El concierto de cierre de la temporada 2016-2017 de la Orquesta de Córdoba en la tórrida tarde del jueves presentó un programa orientado hacia la danza y el ritmo: en primer lugar, pudimos escuchar el estreno absoluto de la Suite de danzas iberoamericanas de Miquel Ortega, un encargo hecho para su estreno por parte de la formación cordobesa. En las notas al programa, Ortega resumía sus intenciones en esta obra: «…escribir una música muy directa para el oído, con temas que parecen sacados del acervo popular siendo originales», intenciones que se cumplieron en una obra ligera que comenzaba paseando sucesivamente la vital chacona de Juan de Arañés A la vida bona por las maderas, los metales y la percusión a modo de introducción. Deudora de la tradición, la melodía y el movimiento, la obra tuvo momentos de cierta intensidad -el sorprendente mambo que la cierra, más oscuro que festivo- y consiguió la ovación y el reconocimiento del público y los miembros de la orquesta.

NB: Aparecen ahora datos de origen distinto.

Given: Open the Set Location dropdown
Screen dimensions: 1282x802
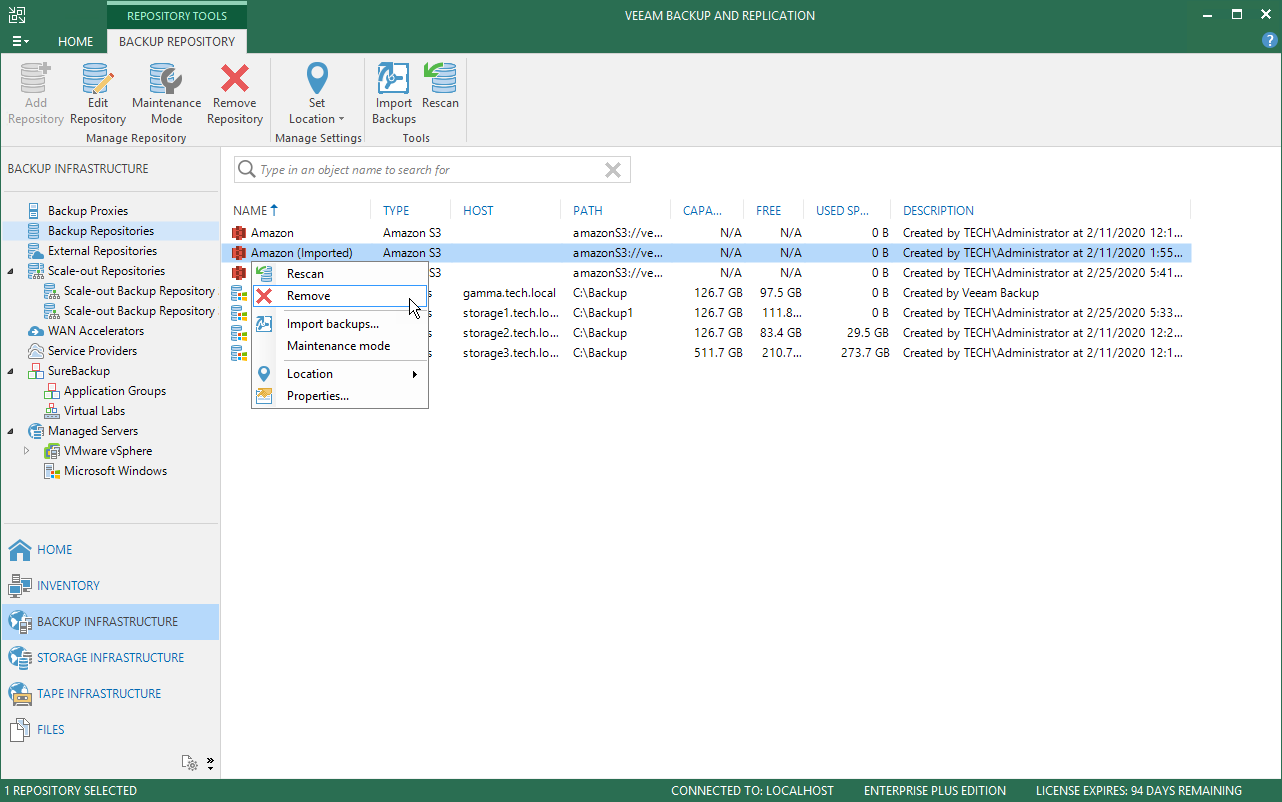Looking at the screenshot, I should (316, 94).
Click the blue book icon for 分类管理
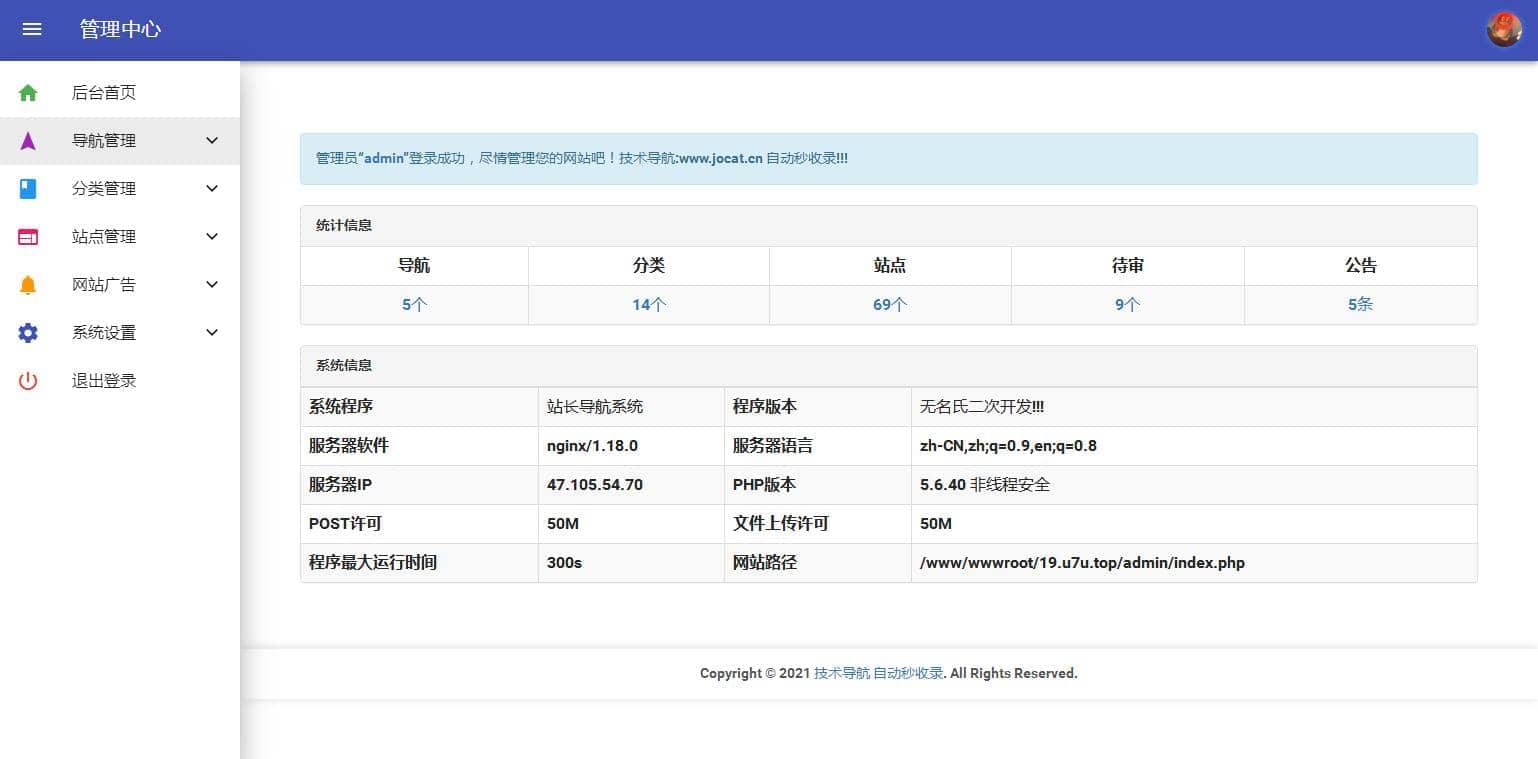Viewport: 1538px width, 759px height. tap(28, 189)
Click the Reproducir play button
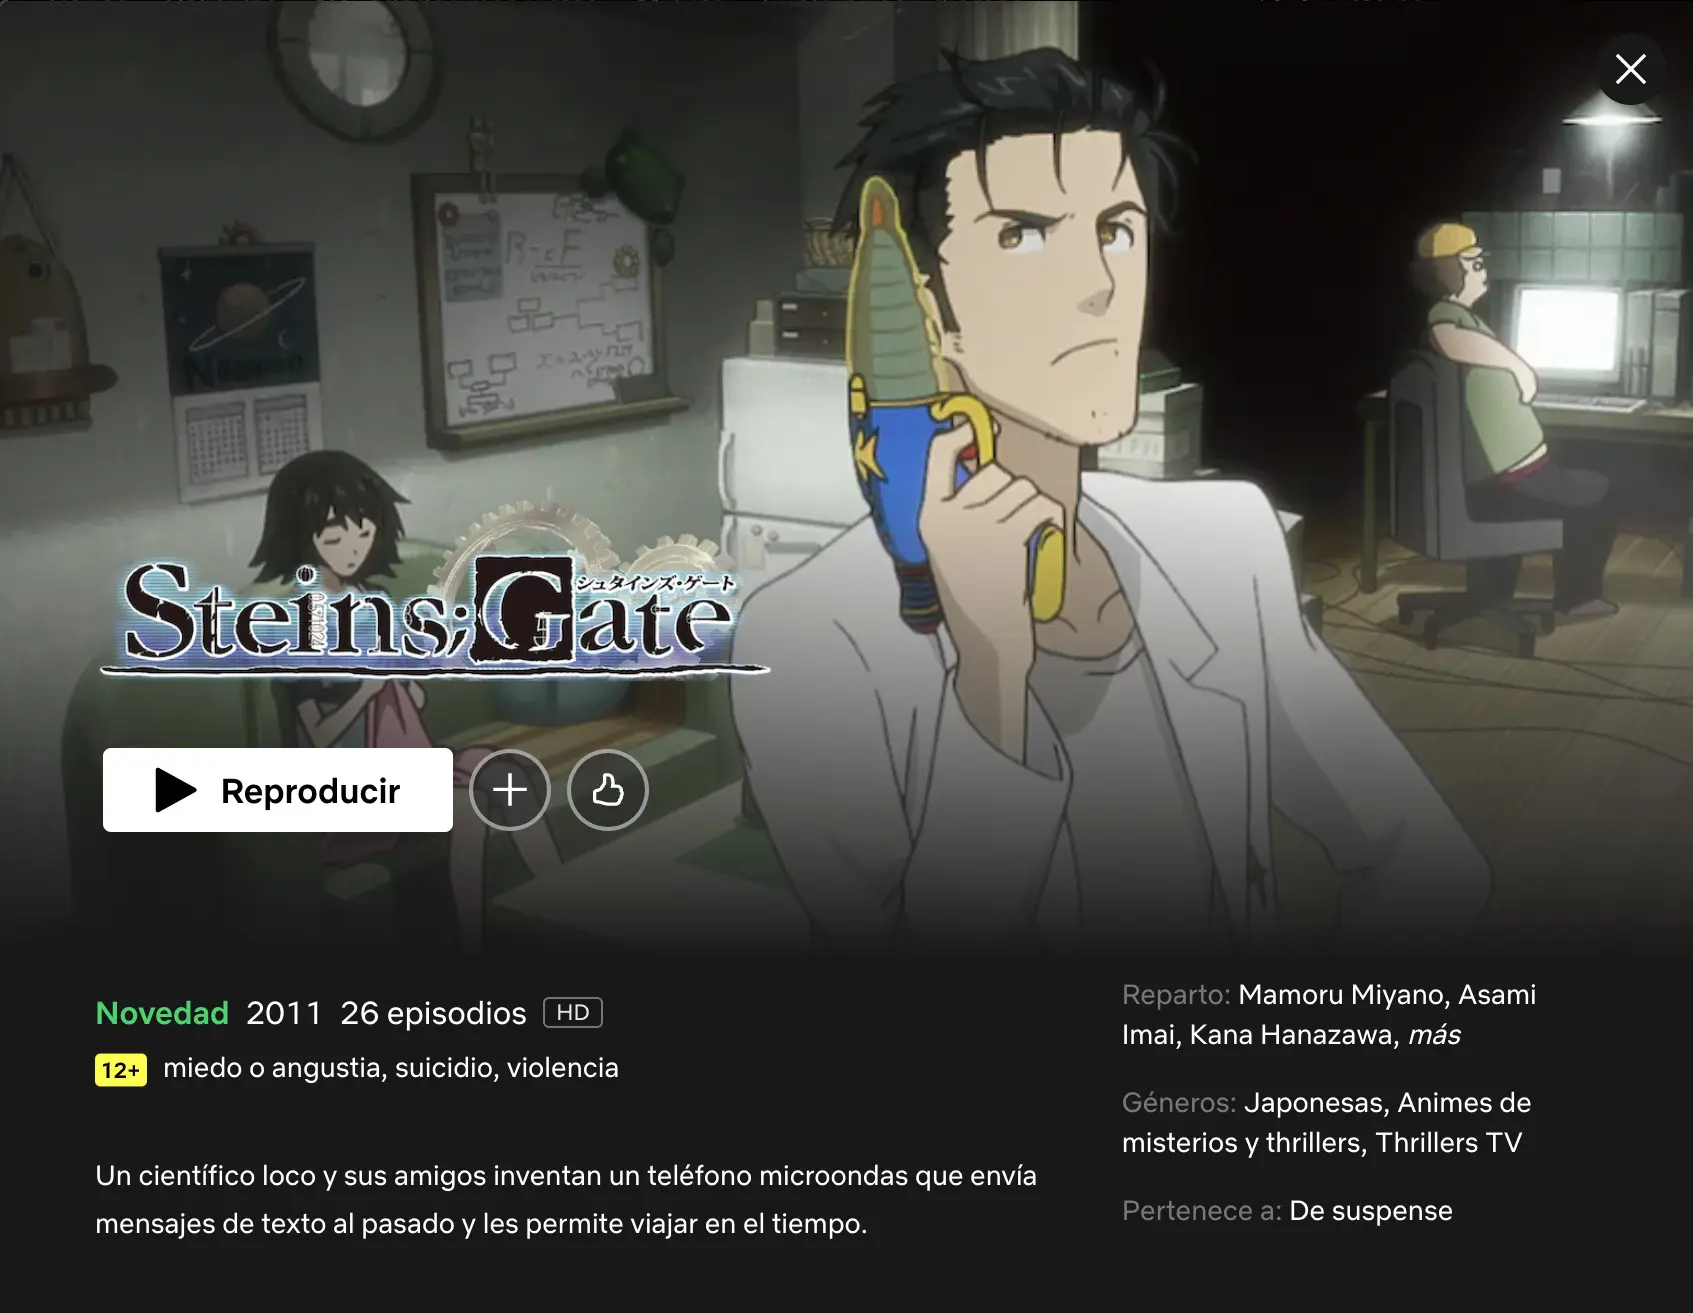 coord(278,790)
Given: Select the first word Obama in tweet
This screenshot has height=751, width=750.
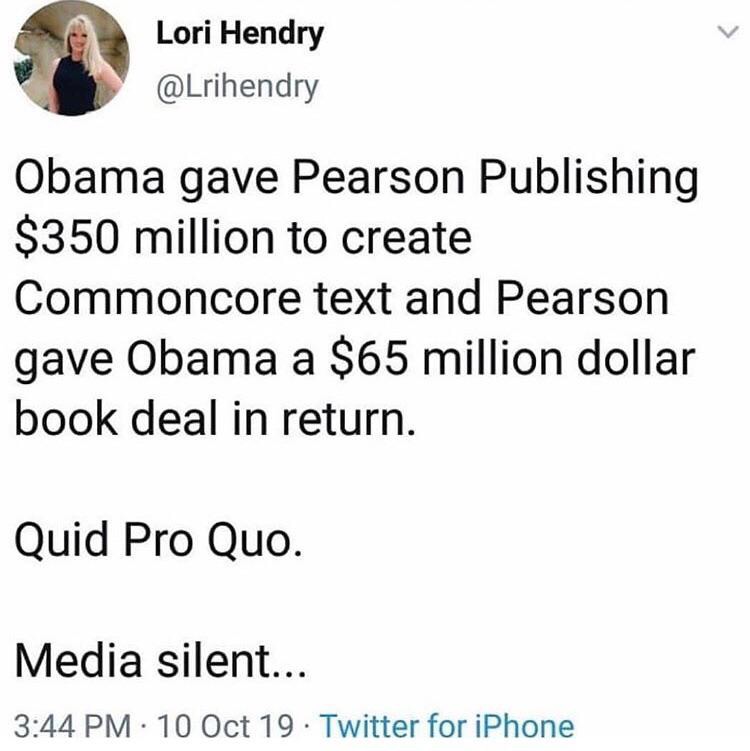Looking at the screenshot, I should click(x=89, y=177).
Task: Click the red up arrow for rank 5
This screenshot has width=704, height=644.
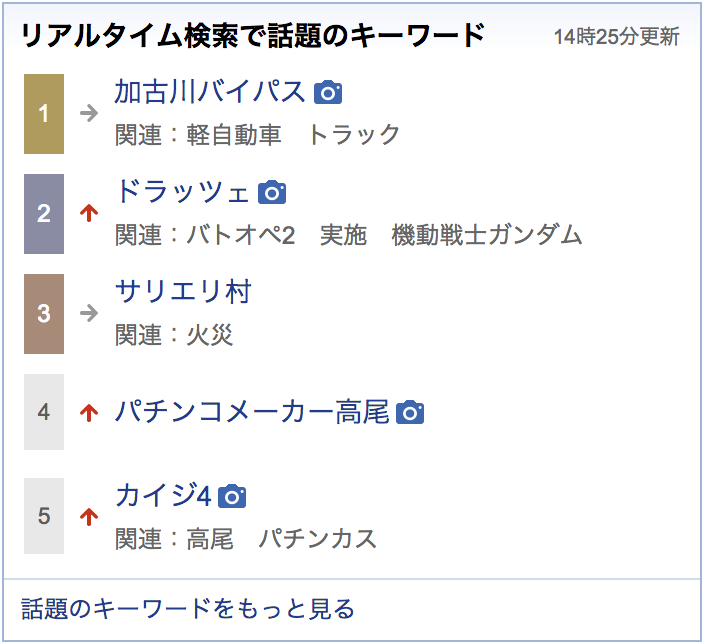Action: (x=89, y=516)
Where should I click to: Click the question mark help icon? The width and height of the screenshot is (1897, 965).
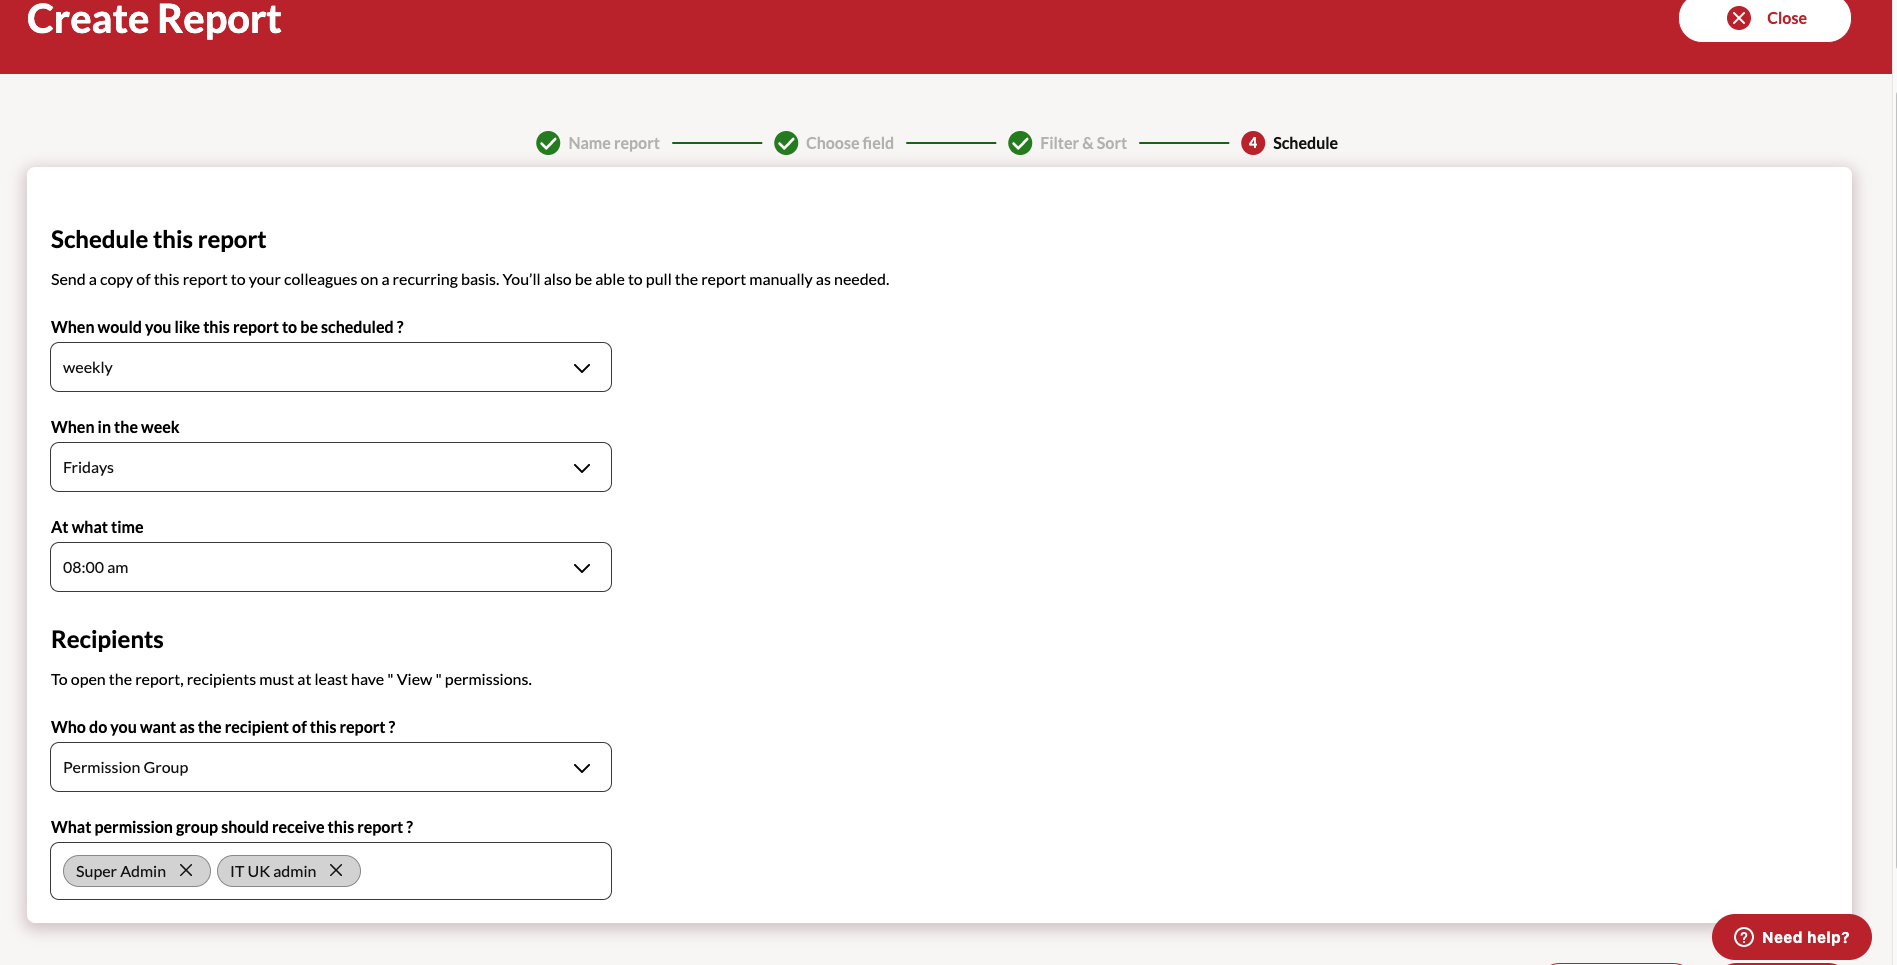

Tras la pausa traté de explicarme la ligereza con la que empezó la interpretación de la Sinfonía nº 7, en La Mayor, Op. 92 de Beethoven como una inercia traída de la interpretación anterior, pero si en el Poco sostenuto-Vivace la dirección parecía pasar de puntillas por la obra, en el Allegretto, el primer y fúnebre tema resultó sonar más fácil y fluido que doloroso y esforzado. Las transiciones dentro de cada movimiento no existieron; sin significación ni detenimiento, sin jalonar las oleadas rítmicas que pueblan la obra, sin articulación, sin procurar los momentos de sosiego que nos permiten afrontar el siguiente embate del genio de Bonn en condiciones de apreciarlo, la séptima se convirtió en una extraña sustancia homogénea, una sucesión de monotonías a pesar de que la orquesta sacó a relucir un excelente sonido, independiente del sentido de la dirección que la guiaba.

No pude participar del entusiasmo en el aplauso con el que gran parte del público reconoció esta interpretación; faltaban Terpsícore y Dionisos, que debieron quedarse en casa.